Cama’i, everyone! My name’s Will, and I’m the newest addition to the Where Are Your Keys intern crowd. I’m in Kodiak with Julia, working with the Alutiiq language community.
This is my first time spending an entire summer on a WAYK project, but I’ve actually been working with Evan for a few years, since shortly after David Edwards introduced the game to me in my sophomore year at Stanford.
The circumstances of my discovery of the game are very fitting, I think: I was at a dinner for a Stanford program called Splash, which recruits volunteer teachers (mostly college students) to teach short classes on eclectic topics to middle schoolers and high schoolers. I was one of about a dozen teachers sitting at the table where David would give a demo of Where Are Your Keys in Mandarin Chinese that would get me immediately hooked on the game.
The reason I find this an especially appropriate introduction to WAYK is that WAYK puts a special emphasis on creating teachers. TQ: “Teach a Teacher” was one of the techniques that David threw in that demo, and it was a perfect move to convince a table full of teachers that WAYK was worth trying.
Where Are Your Keys creates a culture of teaching. Teachers in WAYK are both exalted and commonplace. Playing Where Are Your Keys instills in learners an appreciation for the art and challenges of teaching, but it does this by making sure that every person who plays the game gets the chance to try her own hand at teaching, no matter how inexperienced she may be. Teaching is an art that requires a lot of practice, and in WAYK each learner has the opportunity to practice teaching at every moment while playing the game.

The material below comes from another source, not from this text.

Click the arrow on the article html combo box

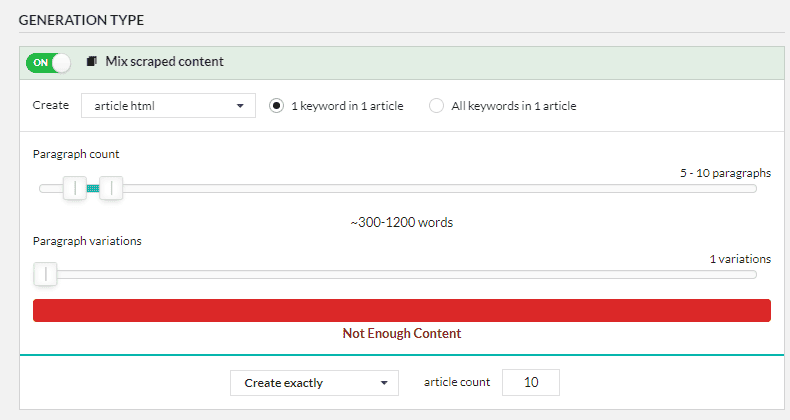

On top of that, TQ: “Teach a Teacher” means that once a person understands how to teach language, she also has a responsibility to teach others how to teach language. In language, there are rules and strategies that people use to communicate effectively, but many people—in fact, most—can fluently employ dozens of these strategies without consciously realizing that they are using them. So it is for teaching. An effective teacher can feel intuitively which techniques might successfully embed a bit of language in a student’s mind, and which will glide over the student’s head without making an impact or (even worse) confuse the student further.

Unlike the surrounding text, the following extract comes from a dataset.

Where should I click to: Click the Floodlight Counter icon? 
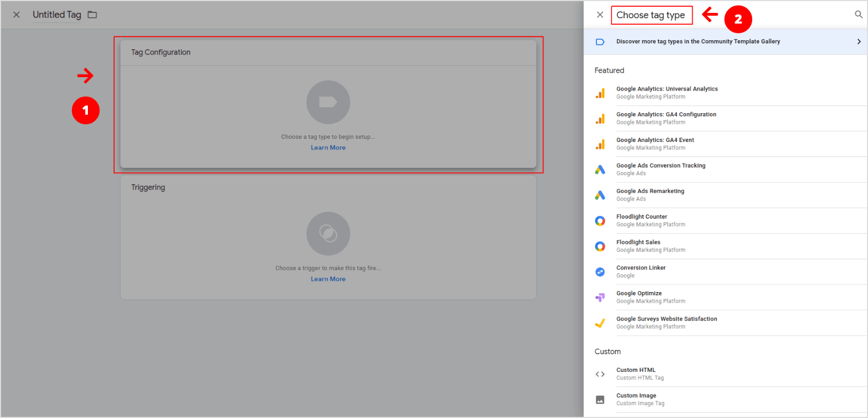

Knowing precisely what these techniques are, however, requires a lot of introspection and experimentation, and knowing how to show them to others requires double the amount of practice needed to simply use them. I’ve been teaching since I tutored classmates in algebra in high school, and over the past few years I have developed an intuition for languages and language teaching; now I need to organize my intuition, show it to others, and convince them to become teachers too. As I learn Alutiiq and how to teach it, I will be striving to make the list of Alutiiq teachers in Kodiak constantly grow. By the end of the summer, I want to be able to proclaim with confidence the “Teach a Teacher” credo: I am a Language Teacher Maker.